Excerpted data:

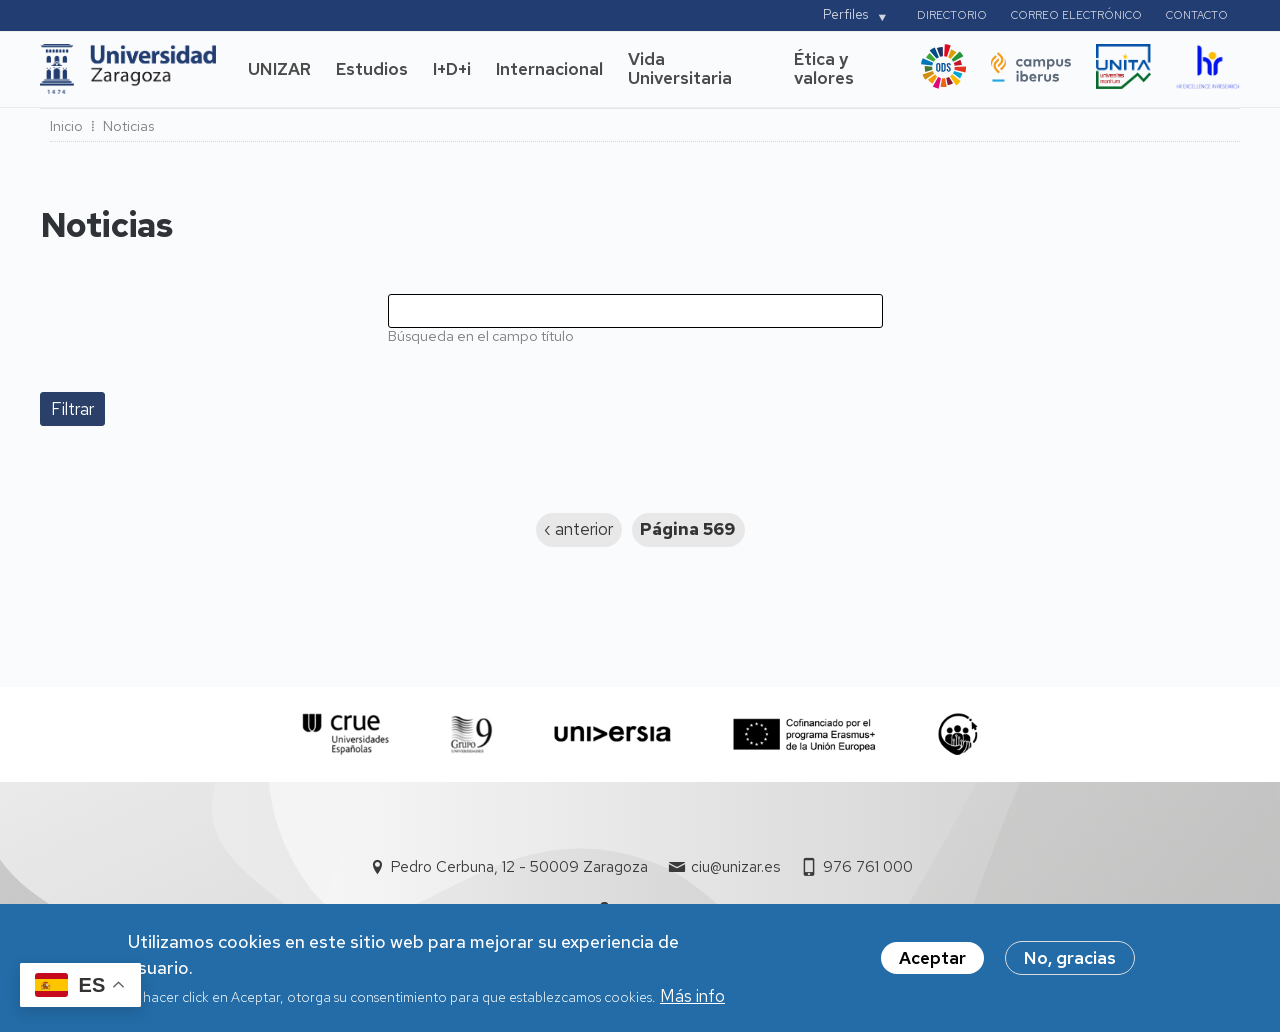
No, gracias (1070, 963)
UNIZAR (279, 69)
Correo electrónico (1076, 15)
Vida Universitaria (680, 69)
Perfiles (845, 14)
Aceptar (932, 963)
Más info (692, 1001)
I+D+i (452, 69)
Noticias (128, 126)
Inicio (66, 126)
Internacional (549, 69)
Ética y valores (824, 69)
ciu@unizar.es (735, 867)
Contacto (1197, 15)
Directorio (952, 15)
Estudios (372, 69)
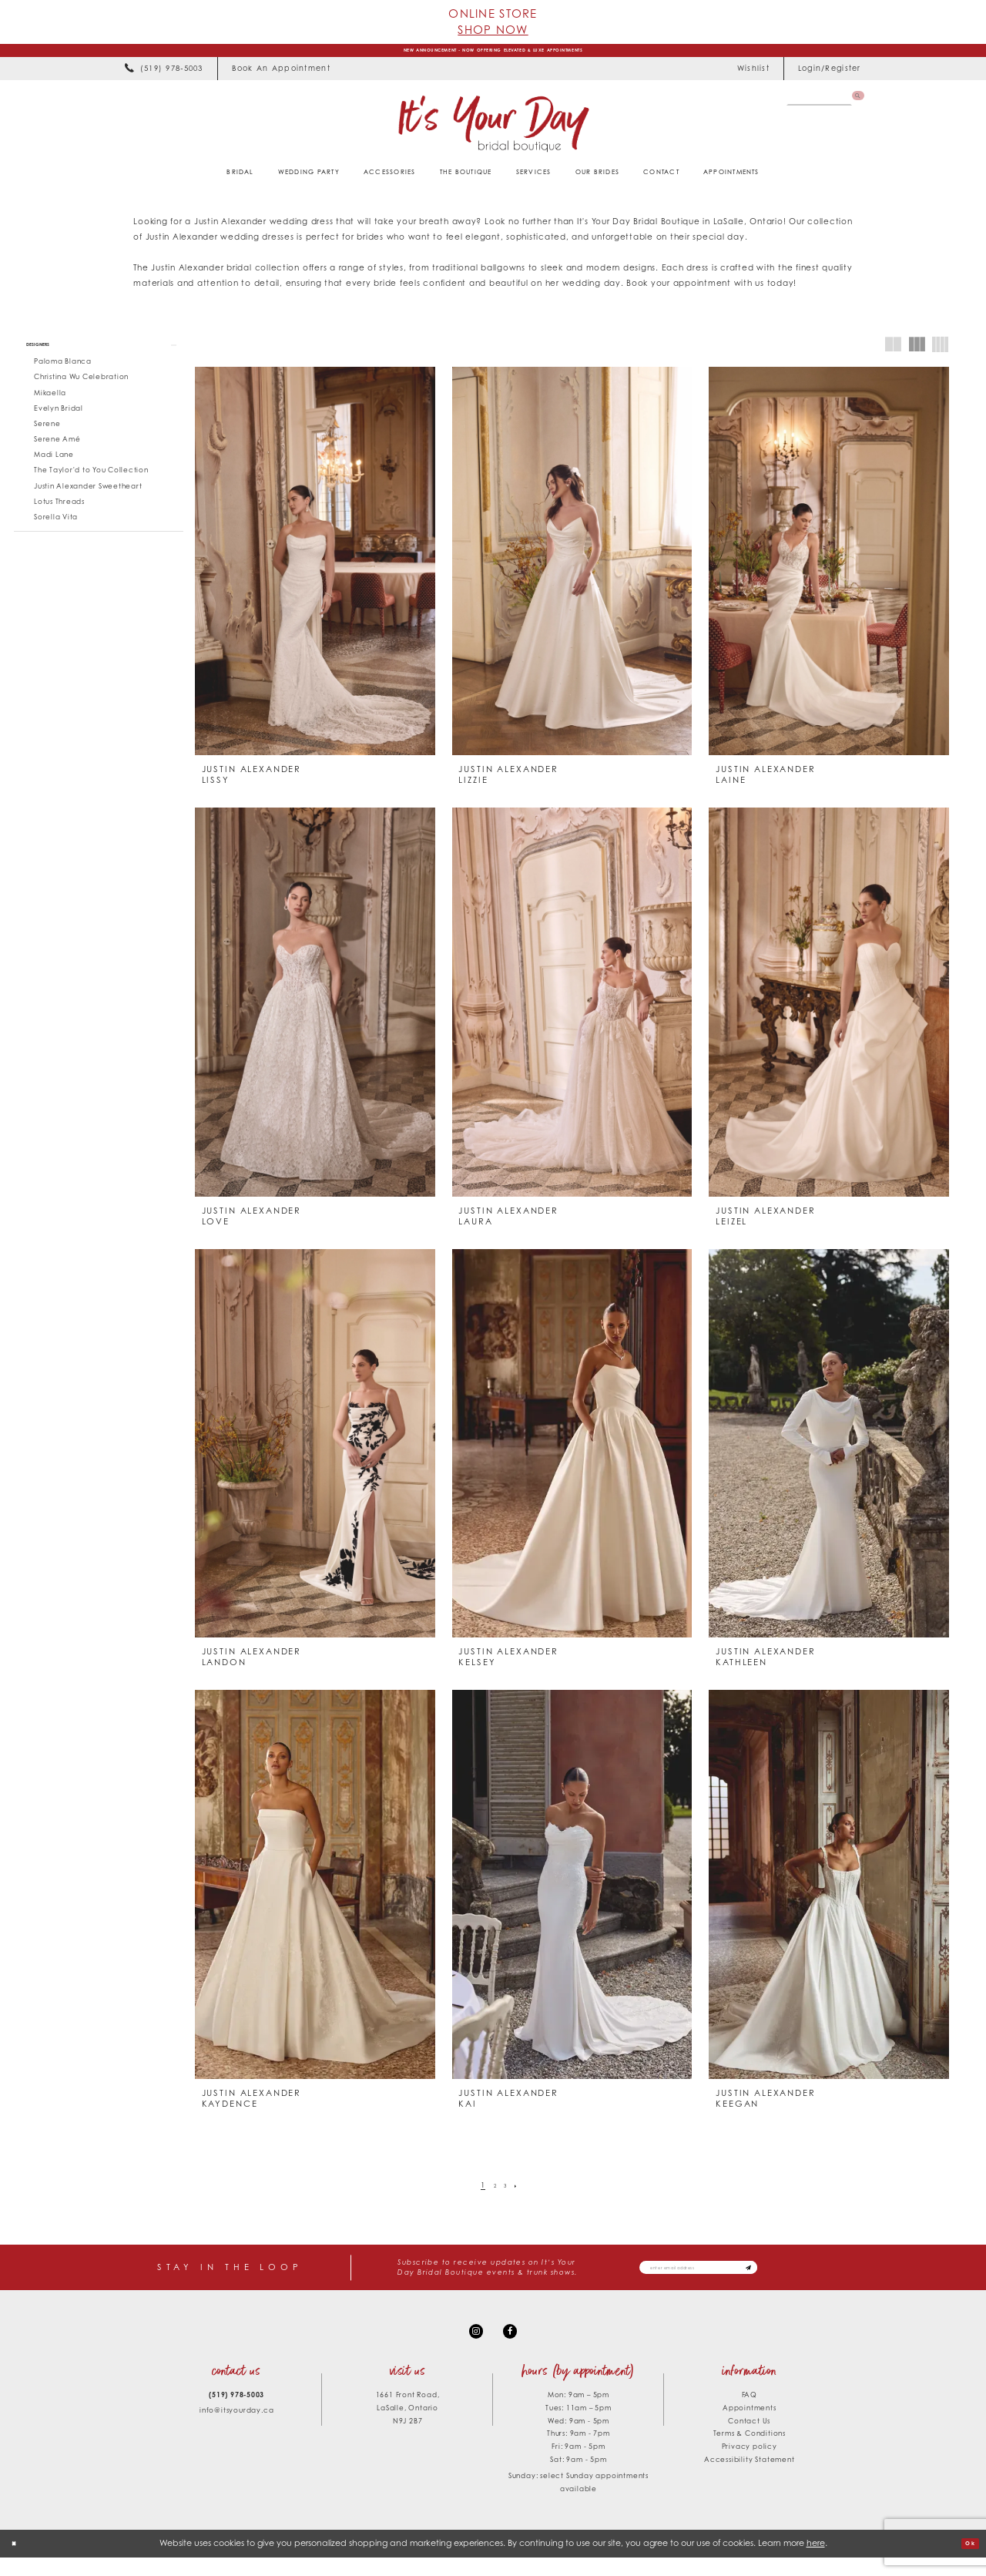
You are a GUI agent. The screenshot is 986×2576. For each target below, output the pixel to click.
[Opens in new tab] (280, 76)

Problem to work on: How many lines above contain the string "screenshot"? Tally them and reply with the number alone.

Finished exercise: 1